Exercise description = Lines from the one containing "Click the 添加文字 T icon in the toolbar" through the final line of the data, restated word for word and free of pictures, make up the whole answer.

================

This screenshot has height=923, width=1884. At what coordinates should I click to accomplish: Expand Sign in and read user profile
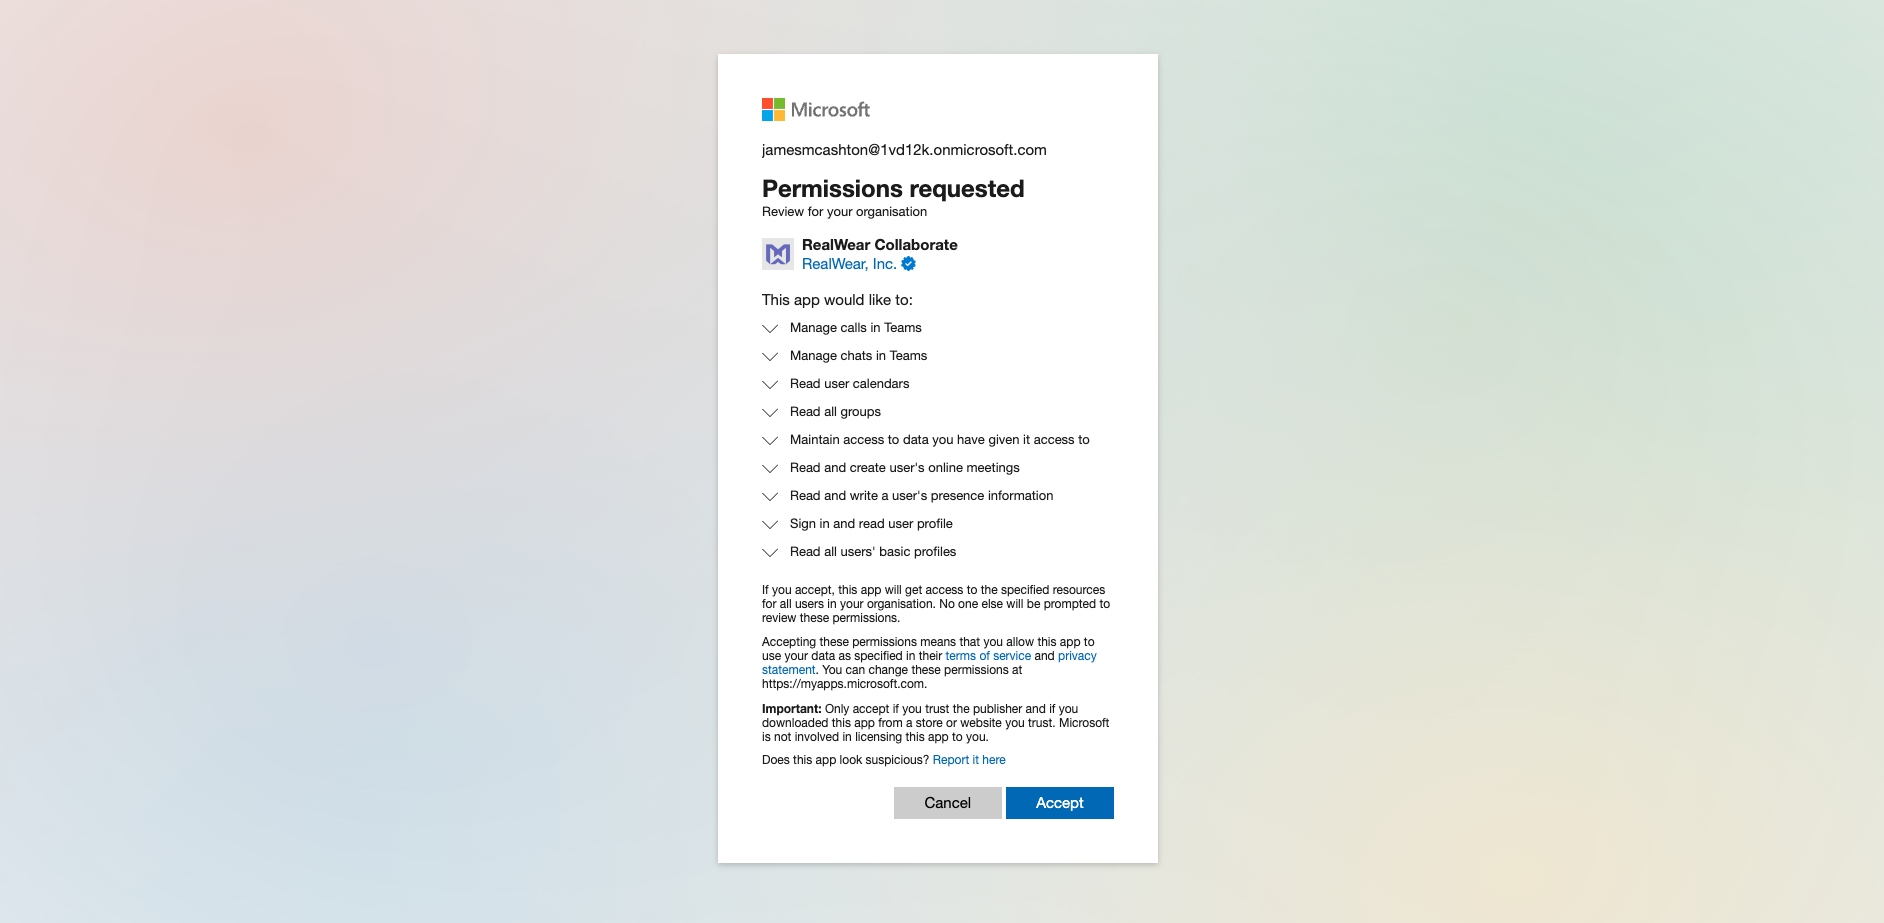pyautogui.click(x=770, y=524)
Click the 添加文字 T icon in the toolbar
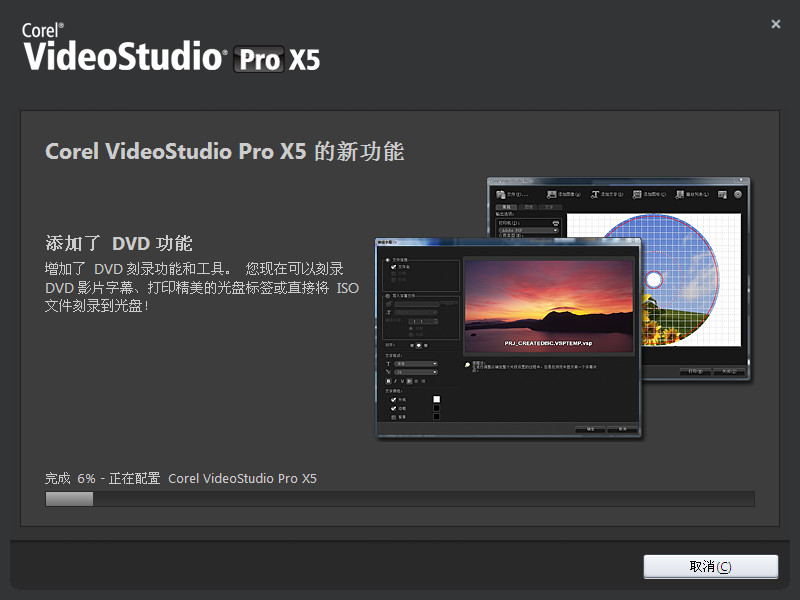 pyautogui.click(x=596, y=194)
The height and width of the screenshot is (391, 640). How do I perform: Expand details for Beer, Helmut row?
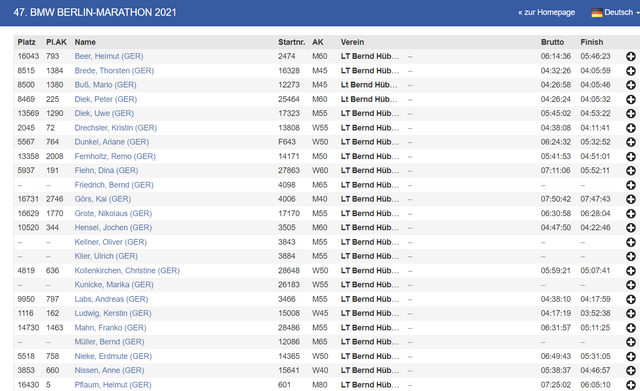(631, 56)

================

Response to the exercise =
Click the 添加文字 T icon in the toolbar
 pyautogui.click(x=596, y=194)
The height and width of the screenshot is (391, 640). How do I perform: Expand details for Beer, Helmut row?
(631, 56)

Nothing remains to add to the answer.